Wednesday, March 17, 2010

Why are we told not to “get our hopes up?” That question rolls around in my head tonight. A few nights ago I heard me tell myself that and I had to talk back and tell myself I was probably wrong. Here’s why I think I should always get my hopes up –

-- God tells me to! Case in point, the Shunammite woman in 2 Kings 4. This lady has had some disappointments and she doesn't want anymore. She old, her husband is old, and she has no children; a big deal in her culture. Enter God and watch her story change. She even goes so far as to tell the prophet Elisha not to tease her or “get her hopes up” when he tells her that she will be a mother. When her son dies – now tell me that’s not a time we would like to have some hope – she then reminds that same man of God that she told him not to toy with her emotions. And now here she is, disappointed, maybe worse off than she had been before she “got her hopes up.” Then the impossible happens – not impossible for God, but impossible for us to wrap our little narrow minds around – that boy sneezes 7 times and is restored to life. Do you think if she had known that the limitless God we serve does not know the meaning of impossible that she would have held back her hopes? Nah. I wonder why it is that our culture is so determined not to face disappointment or pain. Not that I’m a glutton for punishment or anything, but when did we decide that pain wasn’t a part of the plan especially when God’s word tells us a different story? In Ecclesiastes Solomon, the wisest man, tells us that there is a time for EVERYTHING. That means all of it. In Job and Lamentations we see that God makes the good and the bad days. Somehow we seem to forget that. I like what the song says, “No matter what you’ve heard, impossible is not a word, it’s just a reason not to try.” Didn’t you know? NOTHING is impossible with God. As Max Lucado points out, it’s not the strength of Elizabeth that matters (sigh of relief), but rather the strength of God. Talk about your good news.
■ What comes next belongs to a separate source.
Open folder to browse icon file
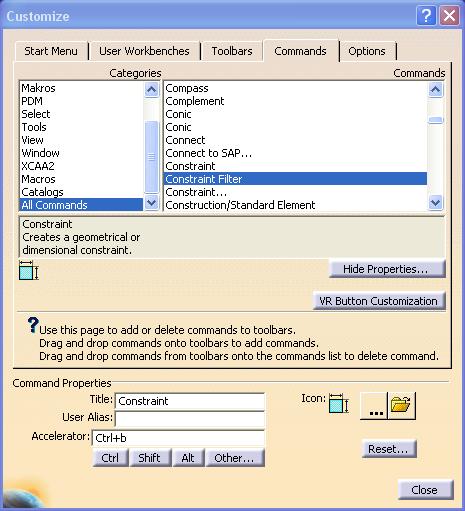The height and width of the screenshot is (511, 465). [402, 406]
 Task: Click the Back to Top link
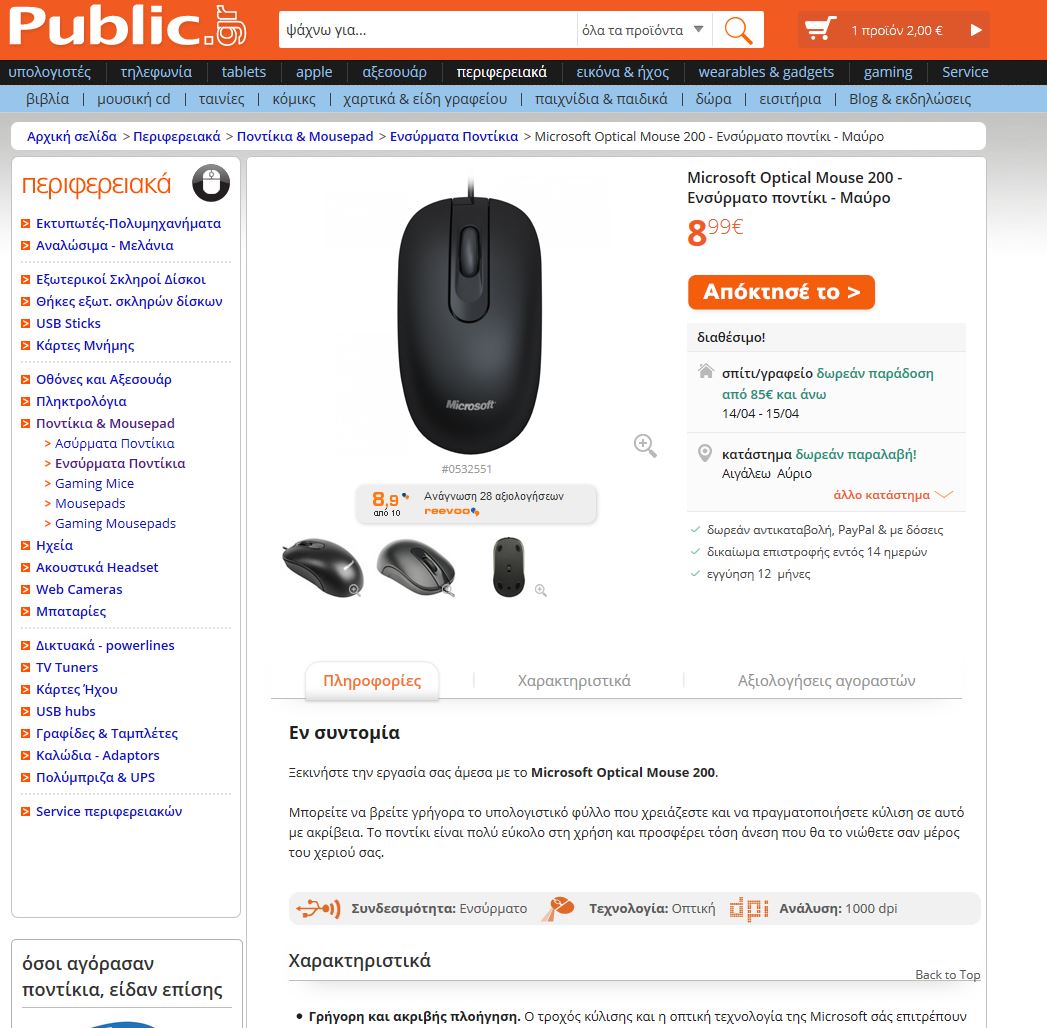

So, you worry (which I’ll talk about in a whole ‘nother post – See Matthew 6) that I might get my hopes up? Oh, I’m getting my hopes up… In fact, I’m SENDING my hopes up to the One supplies my hope (Ps 62:5), to the same One who I can put my hope IN (1 Tim 6:17), and to the Love that NEVER fails (1 Cor 13). Did I mention? God is love.


Friday, March 12, 2010

On getting my just desserts...

\di-ˈzərv\ 1. to be worthy of 2. to be worthy, fit, or suitable for some reward or requital

It’s a funny word we use, the word deserve. We hear it from all sorts of different places. Usually we hear it when saying that we deserve something will bring us something we feel we are entitled to for whatever reason. McDonalds told us what we wanted to hear in 1971 (granted, I wasn’t here to hear it yet) with “You Deserve a Break Today” and then others have followed suit with other me-time favorites like “Because I’m Worth It” or even looking out for man’s best friend in “Doesn’t your dog deserve Alpo?” I mean, come on… we all know how I feel about the dog… but really? She deserves something? Let’s see. What has she contributed to the world to deserve Alpo. Um, that’d be big fat nothing. It’s not like she’s waking up in the morning hoping to work her way up to Alpo. Actually, truth be told, her needs far exceed what Alpo is selling. What was I talking about again?

Oh yes, we think we deserve things. For about two years now, that word has been bugging me. I notice it all around me. One of my least favorite phrases to hear as an argument from those around me is the classic, “You deserve better.” Really? What have I done that you think warrants a better outcome in my life? Is it because you think I should be rewarded based on what I have done here on this earth? For myself? For others? Instead of going off of what humans think, let’s look at what God says about what it is that I, a sinner fallen from grace, deserve.

Psalm 103:8 says

The LORD is compassionate and gracious,
slow to anger, abounding in love.

9 He will not always accuse,
nor will he harbor his anger forever;

10 he does not treat us as our sins deserve
or repay us according to our iniquities.

So, you ask, how do I feel about not getting what I “deserve” in life? I think it’s more of that grace that I cannot seem to understand. Surpasses my limited knowledge. Overwhelms my simple mind, floods my heart, overflows my cup. Why? Because, HE does not treat me as my sins deserve. Even if Jesus didn’t do another thing for me the rest of my life, He died in my place and paid a debt He didn’t owe – something I could never deserve. O Lord, give me the grace to love like You love. And thanks for withholding what it is that I truly deserve.